## Data rows

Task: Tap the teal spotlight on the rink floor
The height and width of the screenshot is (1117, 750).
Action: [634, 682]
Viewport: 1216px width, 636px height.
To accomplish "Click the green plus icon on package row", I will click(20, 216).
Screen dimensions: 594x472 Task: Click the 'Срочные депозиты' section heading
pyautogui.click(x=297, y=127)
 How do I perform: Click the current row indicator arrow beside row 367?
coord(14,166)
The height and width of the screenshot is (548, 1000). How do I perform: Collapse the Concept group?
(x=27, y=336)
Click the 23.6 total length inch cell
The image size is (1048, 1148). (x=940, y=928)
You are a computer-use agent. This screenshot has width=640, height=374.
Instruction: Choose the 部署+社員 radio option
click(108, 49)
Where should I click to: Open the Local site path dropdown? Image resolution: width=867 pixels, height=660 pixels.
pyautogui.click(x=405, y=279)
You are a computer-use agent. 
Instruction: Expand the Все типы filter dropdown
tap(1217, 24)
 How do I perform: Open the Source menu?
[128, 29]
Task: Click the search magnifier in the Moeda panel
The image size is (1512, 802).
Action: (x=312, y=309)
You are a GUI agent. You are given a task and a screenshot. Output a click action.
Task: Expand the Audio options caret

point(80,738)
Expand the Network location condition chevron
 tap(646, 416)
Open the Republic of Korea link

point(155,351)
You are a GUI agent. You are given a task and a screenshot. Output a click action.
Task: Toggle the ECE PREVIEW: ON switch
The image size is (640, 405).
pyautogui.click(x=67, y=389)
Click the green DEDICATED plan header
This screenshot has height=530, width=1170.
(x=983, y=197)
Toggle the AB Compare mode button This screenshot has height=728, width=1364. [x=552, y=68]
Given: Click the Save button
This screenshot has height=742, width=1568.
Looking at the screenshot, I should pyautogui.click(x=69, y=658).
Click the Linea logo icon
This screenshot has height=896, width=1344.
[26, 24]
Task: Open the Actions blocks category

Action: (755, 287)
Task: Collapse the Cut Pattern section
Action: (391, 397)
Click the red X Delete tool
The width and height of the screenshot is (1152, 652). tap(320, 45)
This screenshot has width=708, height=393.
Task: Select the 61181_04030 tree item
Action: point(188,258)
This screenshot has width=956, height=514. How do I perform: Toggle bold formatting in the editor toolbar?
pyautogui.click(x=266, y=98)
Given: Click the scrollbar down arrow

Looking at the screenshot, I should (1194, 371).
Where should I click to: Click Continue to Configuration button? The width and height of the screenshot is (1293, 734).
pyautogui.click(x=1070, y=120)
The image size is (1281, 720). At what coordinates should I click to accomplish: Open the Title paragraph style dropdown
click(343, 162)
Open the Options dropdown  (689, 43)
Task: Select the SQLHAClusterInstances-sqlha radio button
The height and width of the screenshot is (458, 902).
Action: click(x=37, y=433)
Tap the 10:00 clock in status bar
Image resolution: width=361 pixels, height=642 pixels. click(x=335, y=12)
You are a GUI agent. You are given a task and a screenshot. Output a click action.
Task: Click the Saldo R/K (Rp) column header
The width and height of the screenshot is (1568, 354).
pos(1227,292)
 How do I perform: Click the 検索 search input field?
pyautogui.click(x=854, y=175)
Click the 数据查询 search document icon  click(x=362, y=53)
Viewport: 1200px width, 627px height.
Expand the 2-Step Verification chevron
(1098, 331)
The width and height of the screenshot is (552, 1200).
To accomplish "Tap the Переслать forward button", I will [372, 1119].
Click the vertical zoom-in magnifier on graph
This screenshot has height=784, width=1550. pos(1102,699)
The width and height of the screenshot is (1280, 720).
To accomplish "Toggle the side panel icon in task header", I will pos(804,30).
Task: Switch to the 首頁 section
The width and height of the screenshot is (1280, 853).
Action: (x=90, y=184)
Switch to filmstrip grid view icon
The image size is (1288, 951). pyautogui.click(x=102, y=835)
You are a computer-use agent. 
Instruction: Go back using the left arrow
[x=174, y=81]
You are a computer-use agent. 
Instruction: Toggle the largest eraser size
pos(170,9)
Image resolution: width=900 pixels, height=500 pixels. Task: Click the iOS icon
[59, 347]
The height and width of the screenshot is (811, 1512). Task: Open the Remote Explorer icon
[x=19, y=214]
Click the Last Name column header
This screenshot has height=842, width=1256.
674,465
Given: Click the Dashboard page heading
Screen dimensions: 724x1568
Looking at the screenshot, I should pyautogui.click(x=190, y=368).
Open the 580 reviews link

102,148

## What you will do
State how many lines in the rows above contain the string "dropdown". Reply with the number alone.

## Final result
4